They both contain the same number of characters (307, including spaces) and information theory would have us believe that the second contains more information than the first because it is more random. This is clearly rubbish.
QED: information theory sucks!
No.

The thing is that you, the reader, perceive data set #1 as containing information because of the levels above. It contains information, for you, because it is a legitimate sentence according to English grammar (the syntax) and because of the meaning in the context of the story (“The Woodlanders” by Thomas Hardy [1]).  At the level of the Shannon (or Kolmogorov of whatever) this is not known. The Shannon level doesn’t know that data set #2 is ‘just’ random whereas data set #1 contains meaning. The data set #2 *might* contain information from the layers above, and if it did, it would be able to contain more than data set #1.

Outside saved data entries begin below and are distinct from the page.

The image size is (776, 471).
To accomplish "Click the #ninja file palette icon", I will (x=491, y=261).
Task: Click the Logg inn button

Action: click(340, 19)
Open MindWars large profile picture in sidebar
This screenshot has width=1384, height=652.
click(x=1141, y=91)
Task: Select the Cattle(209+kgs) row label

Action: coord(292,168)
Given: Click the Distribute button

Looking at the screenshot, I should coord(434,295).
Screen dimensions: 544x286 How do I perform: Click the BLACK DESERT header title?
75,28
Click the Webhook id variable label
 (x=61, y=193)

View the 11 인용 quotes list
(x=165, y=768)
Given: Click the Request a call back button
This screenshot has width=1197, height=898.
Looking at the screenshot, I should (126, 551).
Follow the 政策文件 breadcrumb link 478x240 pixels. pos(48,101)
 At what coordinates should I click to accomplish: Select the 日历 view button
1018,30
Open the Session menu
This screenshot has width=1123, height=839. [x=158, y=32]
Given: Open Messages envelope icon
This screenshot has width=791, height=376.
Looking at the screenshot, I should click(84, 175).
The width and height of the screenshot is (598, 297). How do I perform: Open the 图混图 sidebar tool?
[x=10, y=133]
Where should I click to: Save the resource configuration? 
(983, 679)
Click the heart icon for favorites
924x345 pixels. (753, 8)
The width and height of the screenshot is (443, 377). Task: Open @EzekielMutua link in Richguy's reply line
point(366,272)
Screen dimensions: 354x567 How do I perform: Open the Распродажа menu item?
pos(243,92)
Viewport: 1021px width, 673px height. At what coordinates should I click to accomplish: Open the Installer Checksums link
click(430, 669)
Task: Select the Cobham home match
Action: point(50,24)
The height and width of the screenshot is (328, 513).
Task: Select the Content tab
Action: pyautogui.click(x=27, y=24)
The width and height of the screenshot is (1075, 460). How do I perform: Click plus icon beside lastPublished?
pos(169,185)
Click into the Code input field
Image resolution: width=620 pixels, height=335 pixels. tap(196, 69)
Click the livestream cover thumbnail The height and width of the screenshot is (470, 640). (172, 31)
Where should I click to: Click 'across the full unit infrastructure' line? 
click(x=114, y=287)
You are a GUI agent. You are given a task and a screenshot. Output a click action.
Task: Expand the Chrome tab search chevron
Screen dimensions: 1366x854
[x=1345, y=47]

And actually, I generated data set #2 by using a zipping tool (7-Zip) to compress the whole of “The Woodlanders”, opening the compressed zip file in a text editing programme (Editpad lite) and copying 307 characters [2]. The uncompressed text file is 778 Kbytes compared to 287 kbytes for the compressed file, giving a compression ratio of 37%. So in fact data set #2 contains a bigger fraction of the whole story than data set #1. It contains 1/0.37 = 2.7 times the amount of information in data set #1. 

The point is that compressing files reduces their size by removing redundancy and the more a file is compressed, the more random it appears. This, indeed, is the principle behind algorithmic information theory: the information content of a file is given by the size of the smallest file that can represent the content. It is theoretical limit to compression.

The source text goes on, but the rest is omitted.